Arquitectura y bienes raíces: subvirtiendo el sistema desde adentro

Para los proyectos Urban-a y Abstra, Gonzalo y Felipe tuvieron que hacer de todo: desde negociar el terreno hasta vender cada metro cuadrado. Es decir, asumieron la responsabilidad de la promoción de bienes raíces, pero no se hicieron cargo de la construcción. ¿La ventaja? Es la única forma de transformar la industria de la construcción y los estándares del mercado de bienes raíces desde la arquitectura. En sus experiencias pasadas, Gonzalo había sentido que el promotor iba amputando la arquitectura hasta que quedaba tan solo una sombra de la propuesta original. No es fácil encontrar promotores visionarios.
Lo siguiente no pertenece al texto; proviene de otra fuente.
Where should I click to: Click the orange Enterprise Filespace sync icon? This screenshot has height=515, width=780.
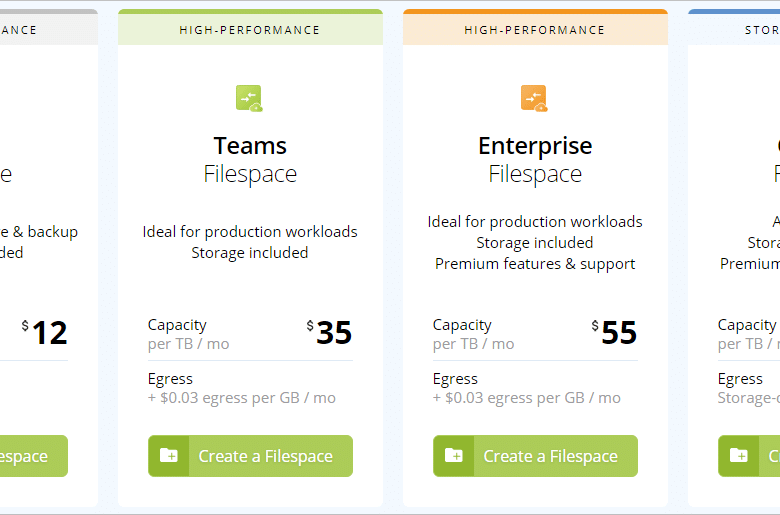click(x=534, y=99)
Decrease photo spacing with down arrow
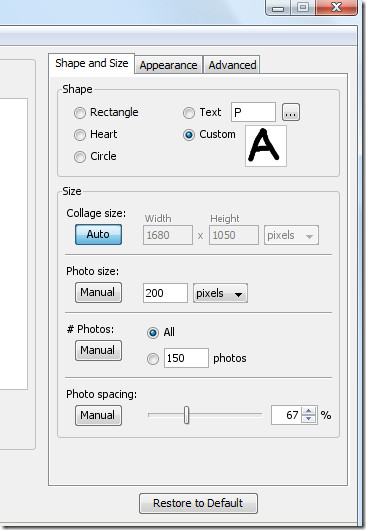The width and height of the screenshot is (366, 530). (308, 418)
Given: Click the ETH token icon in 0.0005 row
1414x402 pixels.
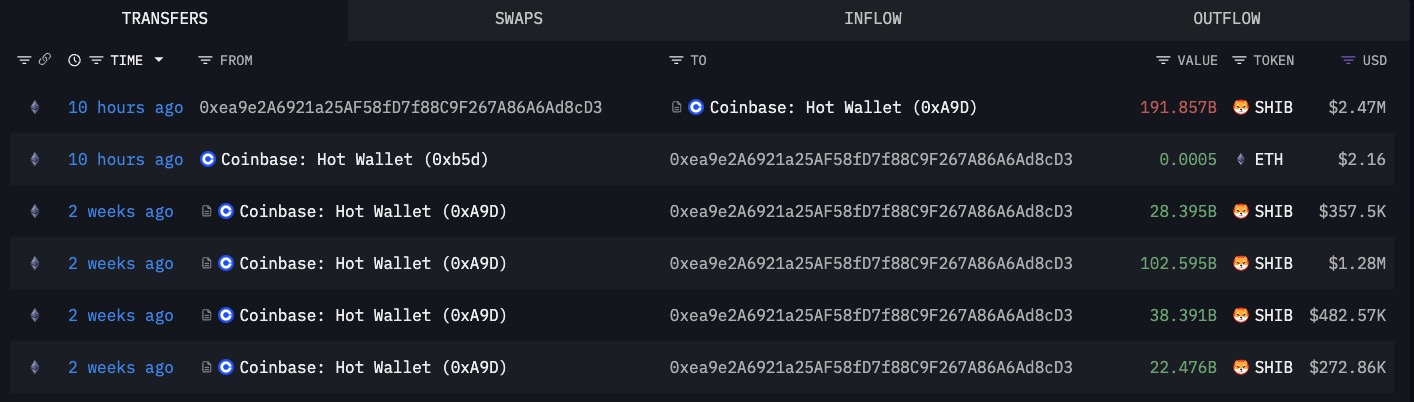Looking at the screenshot, I should pyautogui.click(x=1241, y=160).
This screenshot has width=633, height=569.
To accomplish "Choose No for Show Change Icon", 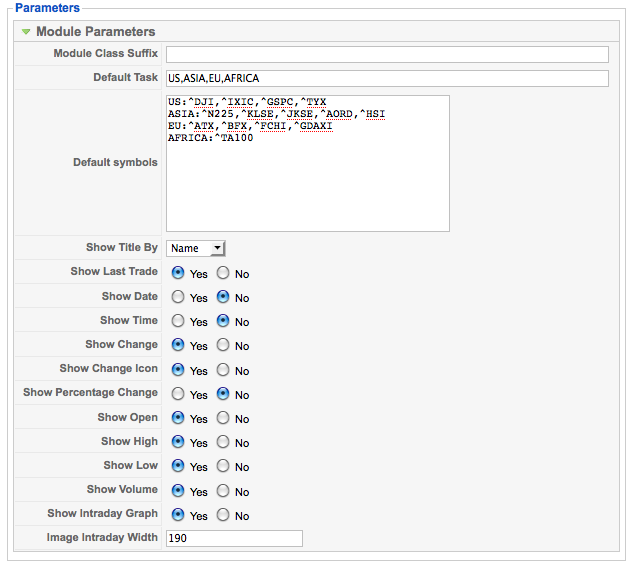I will tap(222, 369).
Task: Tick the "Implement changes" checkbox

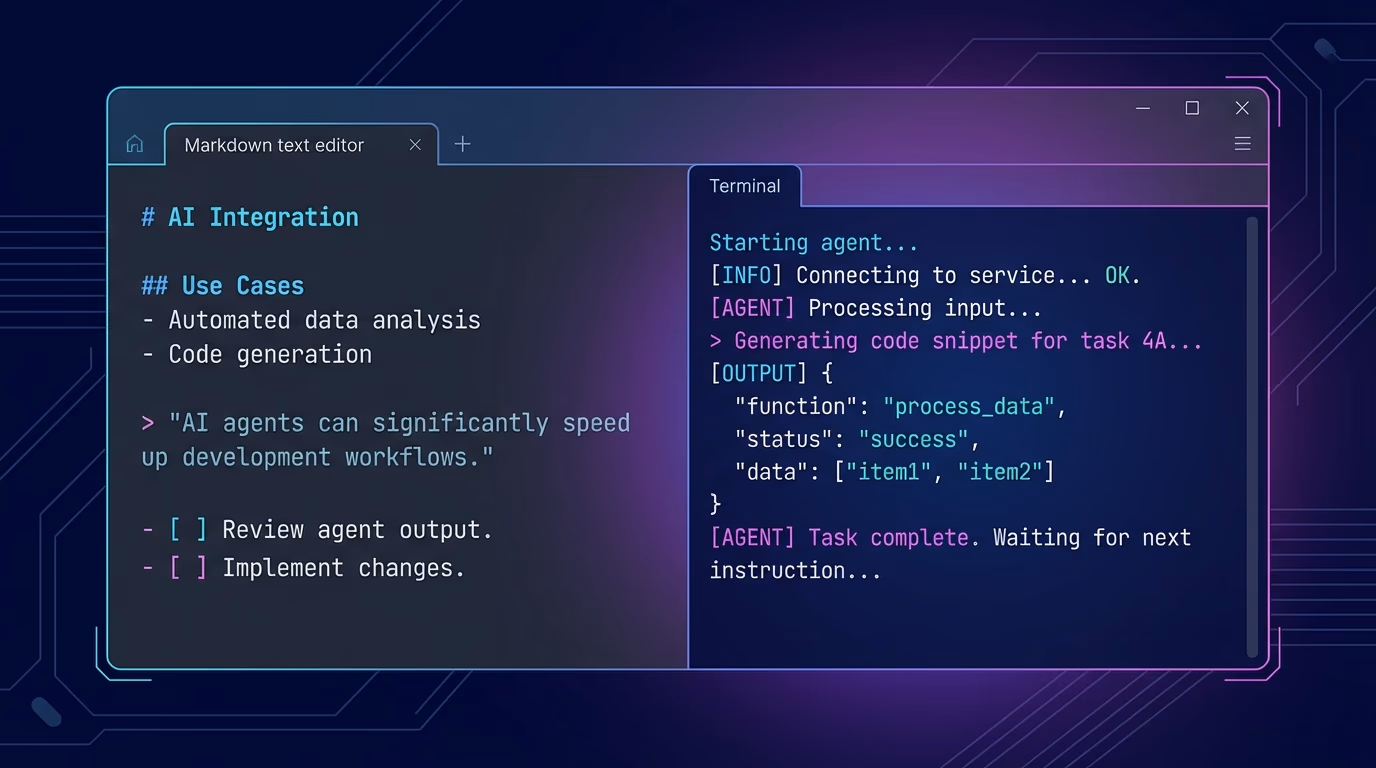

Gonzalo Diez Arquitectos es fascinante como proyecto empresarial: un híbrido de taller de arquitectura y oficina de promoción, o mejor aún, un taller de arquitectura que tiene el coraje de asumir el papel de la promoción para no sucumbir a sus limitaciones. Un fenómeno cada vez más común en América Latina, donde los estudios de arquitectura a menudo hacen las veces de fundación, ONG, constructora o promotora de bienes raíces para poder abrir sus alas y liberar al medio de sus restricciones asumidas, pero no insoslayables. Es otra forma de explotar el potencial de la poli-función. En esta estrategia, Gonzalo, Felipe y su equipo encontraron la forma de mantener el nivel de detalle deseado, convencidos de que la arquitectura es una buena inversión; acarrea los beneficios económicos del valor agregado que no se deprecia en el tiempo a la velocidad fulminante de los edificios que más que arquitectura son mera construcción, resultado de una intersección entre economía miope y normativa, de poco o ningún valor estético, con poca o sin ninguna riqueza espacial. Cuando se invierte en arquitectura, a largo plazo el valor de un edificio no sólo se mantiene, sino que además se refuerza. Gonzalo confirmó que la arquitectura cuenta: el Abstra se vendió en un mes y medio.